→ **Instruções e requisitos**
Por favor, transcreva do relato sobre o Caminho de Santiago tudo o que vai desde "A paisagem tornou-se" até "meu controle…deixá-la ir.", sem qualquer alteração.

→ **Texto de leitura**

◆ ◆ ◆ ◆ ◆

(Dia 2 do Caminho Santiago – Muxia: Negreira a Vilaserio, 14km)
22 kilómetros ontem. Hoje a etapa é mais curta. Só que está sol e acabo de fazer metade do caminho sozinha. Metade dessa metade no asfalto, e isso foi duro.
Destaquei-me porque precisava do meu ritmo, de estar um pouco comigo. Não esperava era que fosse tanto. Quando caminho assim sou só eu, a minha cabeça e a paisagem. Nessa altura vou para onde a cabeça se manda, ou tento lutar contra isso. Nunca vale a pena.
A paisagem tornou-se monótona. O alcatrão a escaldar e campos de milho, verdes. E então ela (a cabeça) foi para o Sri Lanka. Faz um ano que lá estive, e sei muito mais sobre o que me incomodava, enquanto por lá andava. Lembro-me do quanto me senti estupida depois, por não ter percebido mais cedo que a vida que partilhava estava prestes a terminar. É por aí que é para ir? Pois então vamos. Recordo o que tem de ser e deixo as memórias passar. Afastá-las à força só vai fazer com que perdurem mais tempo. Segue para São Tomé, e para a impotência de decisões que fogem do meu controle…deixá-la ir.
Um pé a seguir ao outro e os dedos mindinhos a queixarem-se do impacto do alcatrão trazem-me de volta à Galiza. Estou há dois kilómetros a pensar que paro na próxima sombra e não aparece nenhuma. O sol não dá tréguas e eu continuo a minha luta entre a vontade das minhas pernas em parar e a da cabeça em continuar. Continuo.
Os pensamentos chegam e fogem, as vezes desaparecem outras atropelam-se, mais rápidos que os passos. Deixo-os à solta. E então a cabeça acampa no Andanças por uns momentos. Sorrio. Não é uma sombra, mas ajuda.

◆ ◆ ◆ ◆ ◆

Dados de posição das palavras e itens
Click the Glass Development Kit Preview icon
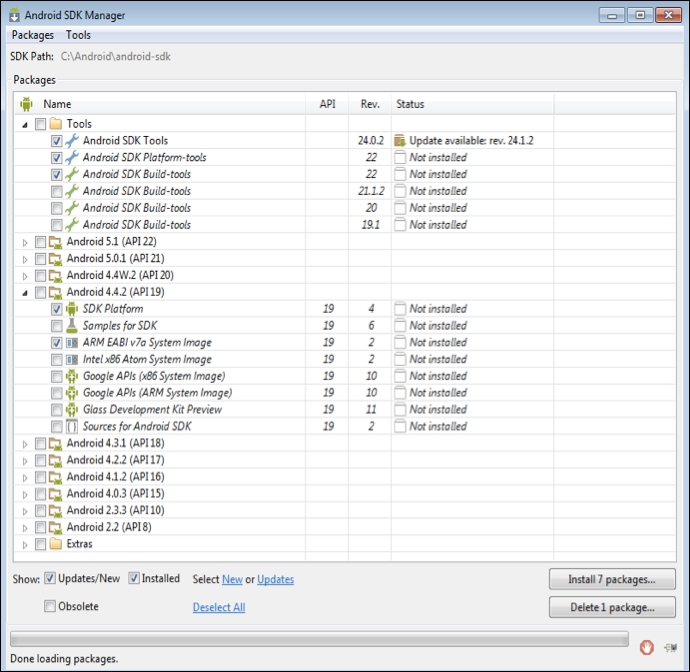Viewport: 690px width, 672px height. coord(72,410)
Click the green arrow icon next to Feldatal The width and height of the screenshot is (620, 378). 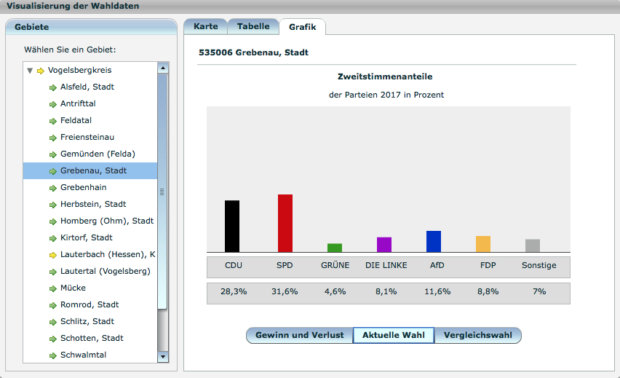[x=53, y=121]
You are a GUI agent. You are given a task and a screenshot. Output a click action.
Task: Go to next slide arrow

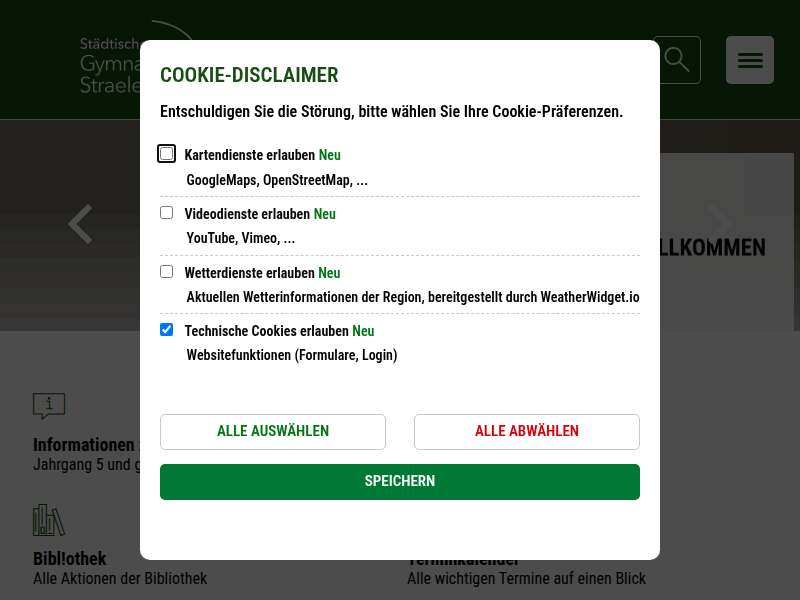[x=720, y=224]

◆ ◆ ◆ ◆ ◆

→ **Resolução detalhada**
A paisagem tornou-se monótona. O alcatrão a escaldar e campos de milho, verdes. E então ela (a cabeça) foi para o Sri Lanka. Faz um ano que lá estive, e sei muito mais sobre o que me incomodava, enquanto por lá andava. Lembro-me do quanto me senti estupida depois, por não ter percebido mais cedo que a vida que partilhava estava prestes a terminar. É por aí que é para ir? Pois então vamos. Recordo o que tem de ser e deixo as memórias passar. Afastá-las à força só vai fazer com que perdurem mais tempo. Segue para São Tomé, e para a impotência de decisões que fogem do meu controle…deixá-la ir.